_Records_:

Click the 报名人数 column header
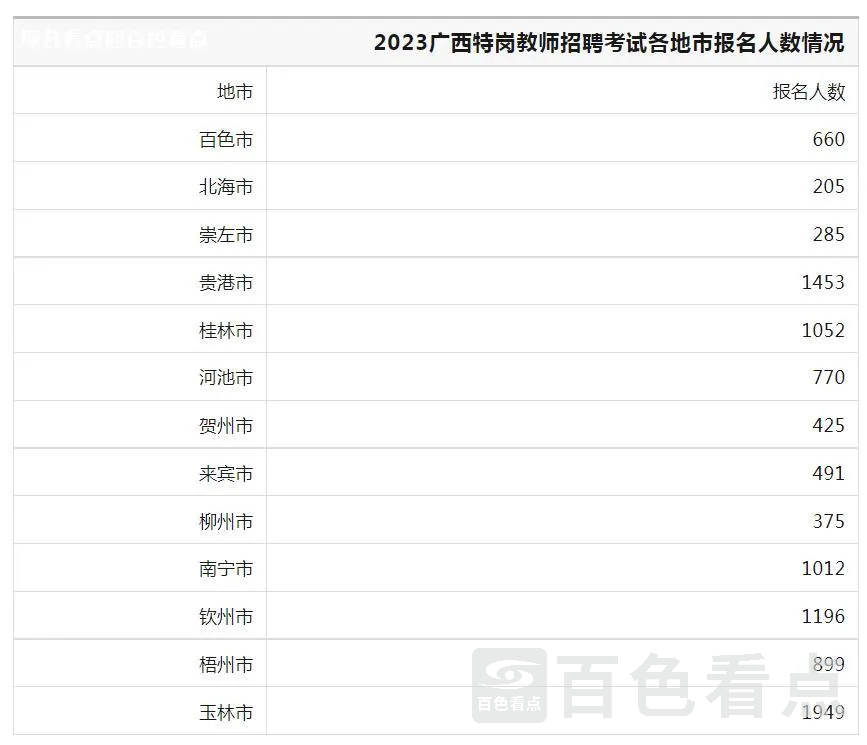The image size is (867, 745). (808, 92)
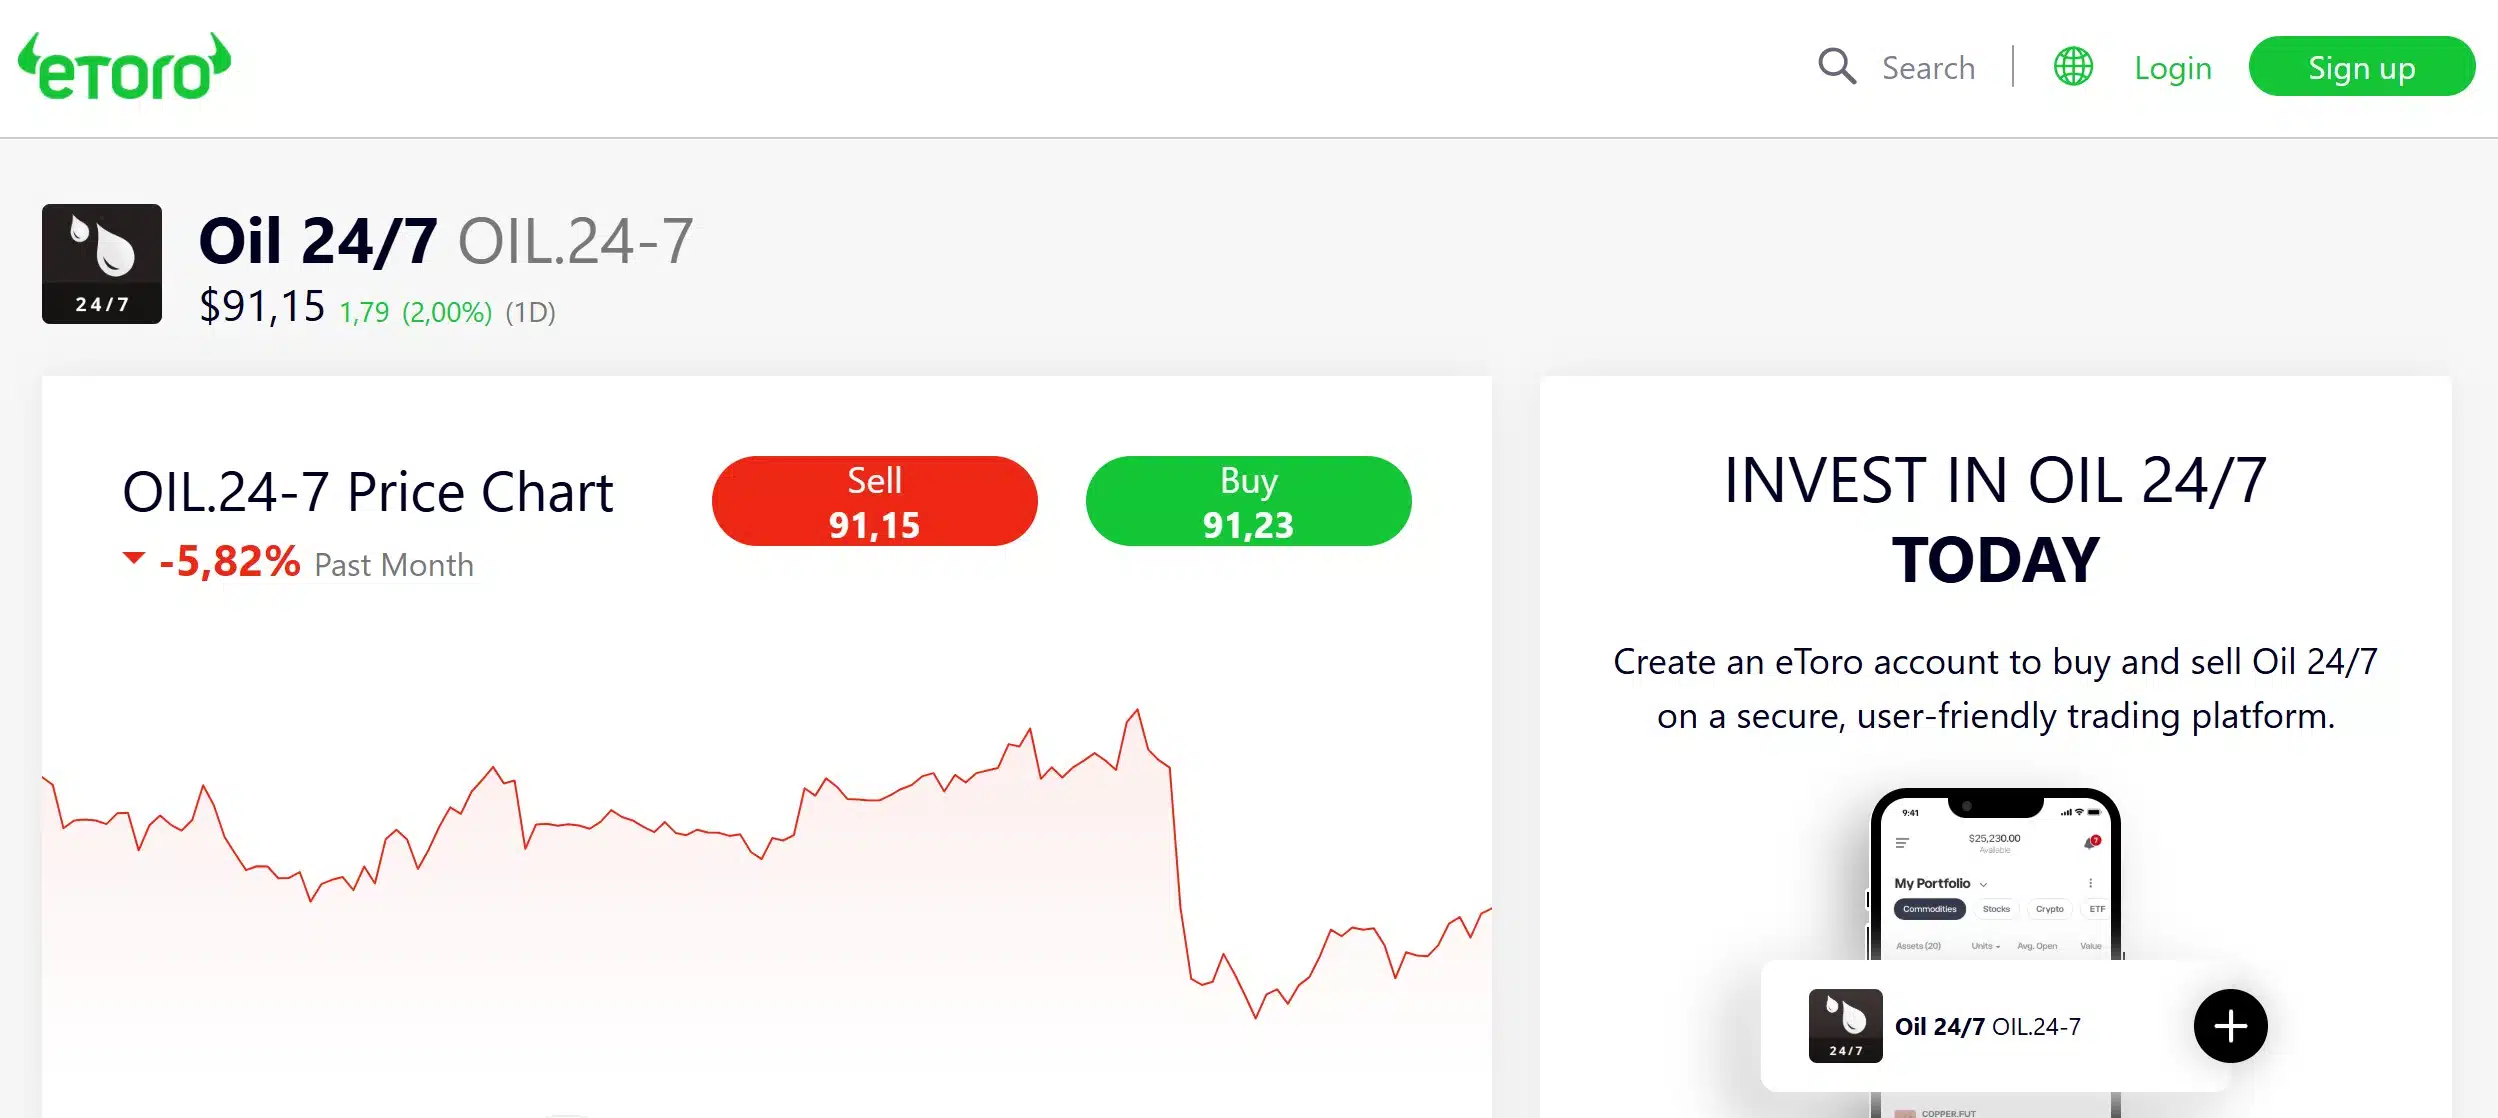This screenshot has width=2498, height=1118.
Task: Click the red Sell 91,15 button
Action: point(874,500)
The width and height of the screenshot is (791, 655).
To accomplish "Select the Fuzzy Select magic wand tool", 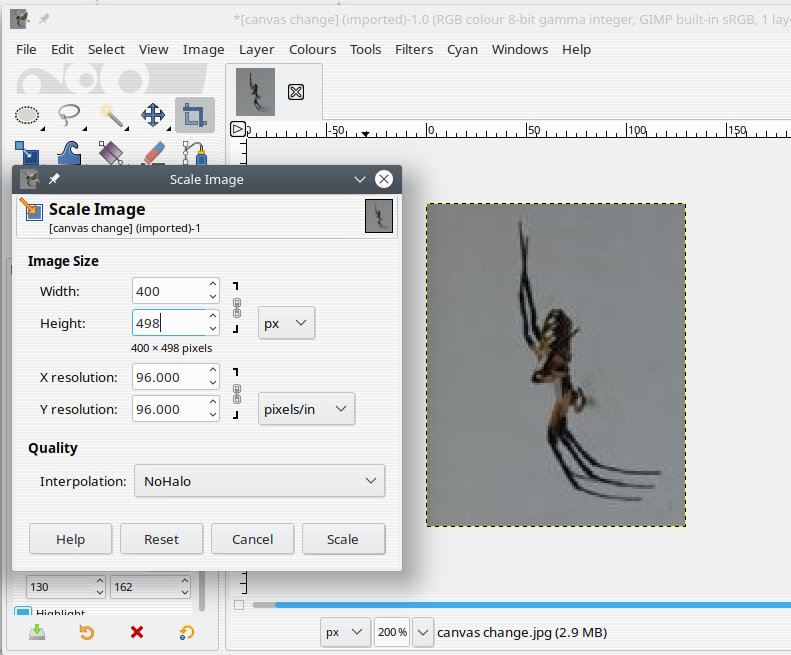I will (111, 116).
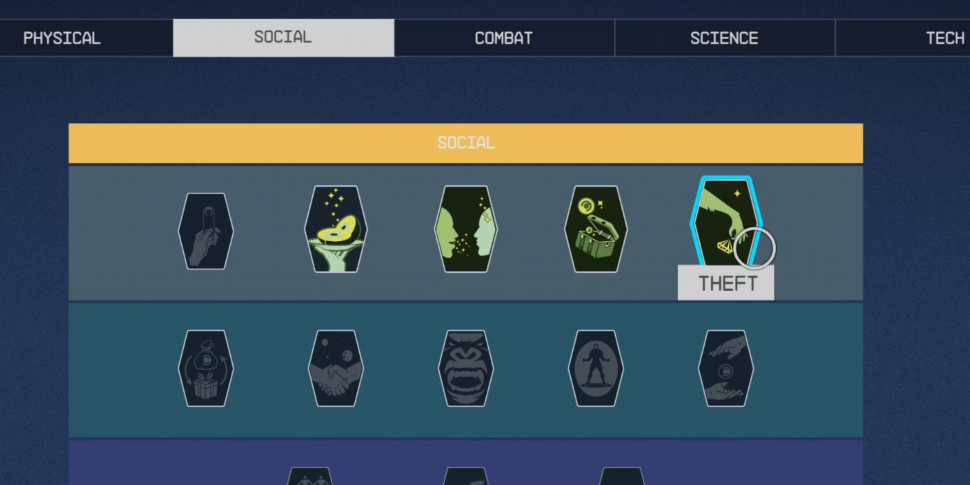Select the partially visible middle bottom-row skill icon

click(x=466, y=476)
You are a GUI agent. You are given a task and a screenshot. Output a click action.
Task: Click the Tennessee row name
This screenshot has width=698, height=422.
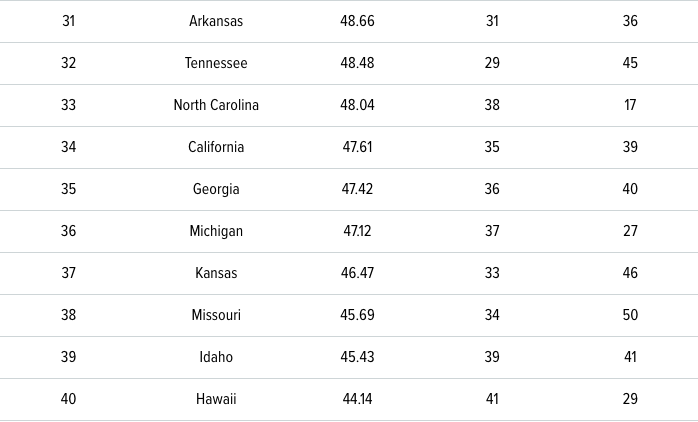tap(216, 63)
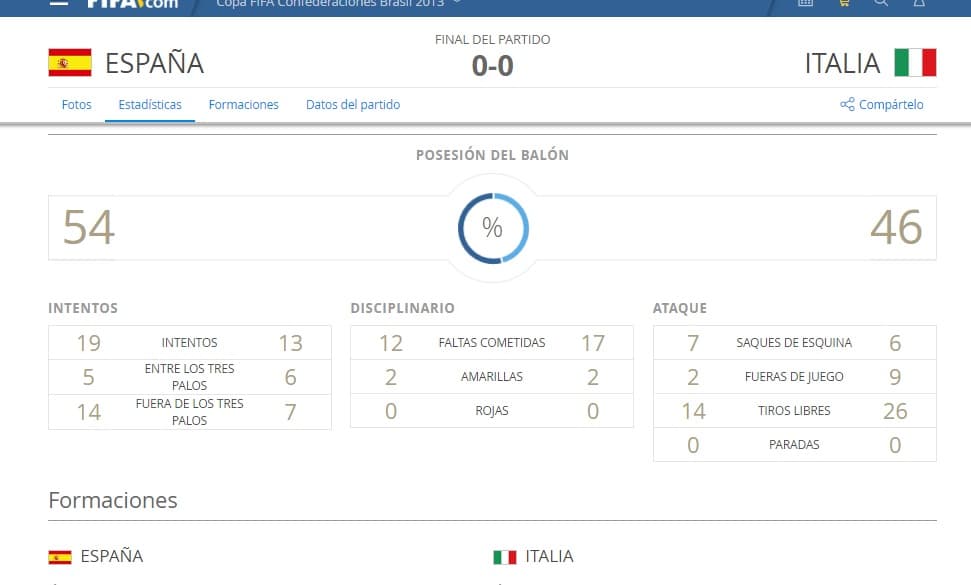Open the FIFA.com calendar icon
Viewport: 971px width, 585px height.
[805, 3]
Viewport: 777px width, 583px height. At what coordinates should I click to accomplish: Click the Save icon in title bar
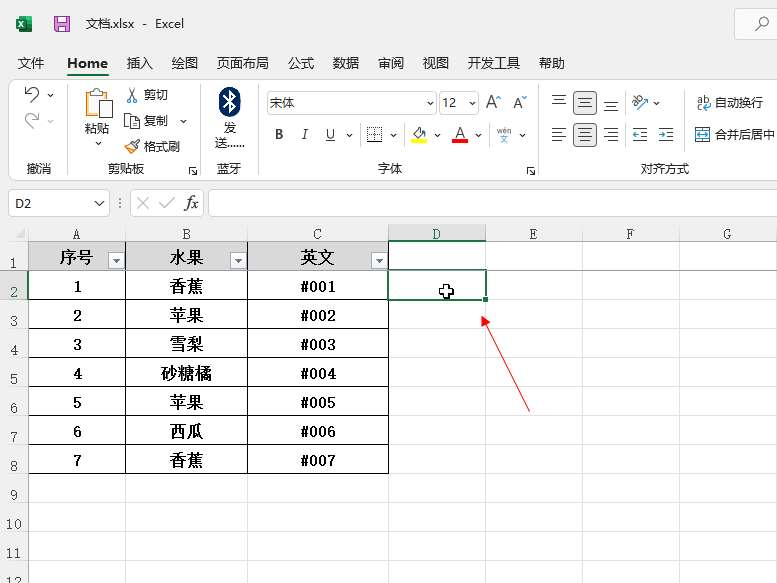[x=62, y=23]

_What the task asks_:
Leave out the pictures and restate, word for word, the lines from the top of the data through the line containing "The width and", both included.

_Solution for this exercise_:
Click the 报名人数 column header
The image size is (867, 745). (808, 92)
This screenshot has width=2498, height=1118.
Task: Click the red Sell 91,15 button
Action: point(874,500)
The width and height of the screenshot is (791, 655).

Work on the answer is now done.